The expected answer comprises all lines from the entries that contain the string "button".

= Beginning of Section =

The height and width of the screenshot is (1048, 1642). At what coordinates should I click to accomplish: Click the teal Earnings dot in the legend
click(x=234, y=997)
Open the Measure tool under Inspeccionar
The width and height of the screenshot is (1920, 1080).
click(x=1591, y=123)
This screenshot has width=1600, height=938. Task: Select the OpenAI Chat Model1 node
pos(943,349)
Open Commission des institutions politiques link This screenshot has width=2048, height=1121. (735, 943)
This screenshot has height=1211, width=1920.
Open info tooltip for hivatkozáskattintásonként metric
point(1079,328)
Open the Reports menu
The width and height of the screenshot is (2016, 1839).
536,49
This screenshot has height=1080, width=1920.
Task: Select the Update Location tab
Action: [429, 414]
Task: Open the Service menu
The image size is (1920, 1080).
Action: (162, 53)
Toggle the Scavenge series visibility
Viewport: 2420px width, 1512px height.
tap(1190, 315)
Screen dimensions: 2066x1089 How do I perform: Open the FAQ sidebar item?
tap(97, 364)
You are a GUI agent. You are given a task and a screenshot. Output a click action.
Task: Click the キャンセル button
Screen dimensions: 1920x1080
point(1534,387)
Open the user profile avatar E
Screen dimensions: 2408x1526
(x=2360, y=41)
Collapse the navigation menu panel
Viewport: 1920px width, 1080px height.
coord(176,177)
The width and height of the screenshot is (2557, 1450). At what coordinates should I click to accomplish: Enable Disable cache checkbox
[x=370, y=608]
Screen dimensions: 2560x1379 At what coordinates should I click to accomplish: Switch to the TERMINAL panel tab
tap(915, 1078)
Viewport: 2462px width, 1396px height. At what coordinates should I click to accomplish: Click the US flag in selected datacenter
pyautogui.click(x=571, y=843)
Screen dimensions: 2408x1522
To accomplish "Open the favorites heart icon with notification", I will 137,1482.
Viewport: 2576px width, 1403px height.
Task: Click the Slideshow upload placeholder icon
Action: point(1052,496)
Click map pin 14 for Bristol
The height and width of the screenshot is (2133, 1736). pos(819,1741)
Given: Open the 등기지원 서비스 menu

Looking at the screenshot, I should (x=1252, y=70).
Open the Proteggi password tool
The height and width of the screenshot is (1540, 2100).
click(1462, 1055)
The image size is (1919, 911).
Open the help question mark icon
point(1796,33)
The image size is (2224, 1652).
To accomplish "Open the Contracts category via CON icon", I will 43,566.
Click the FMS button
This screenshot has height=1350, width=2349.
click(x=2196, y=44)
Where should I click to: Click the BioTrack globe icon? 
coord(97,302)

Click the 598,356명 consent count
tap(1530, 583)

= End of Section =

RESULT –
Task: Click the キャンセル button
Click the FMS button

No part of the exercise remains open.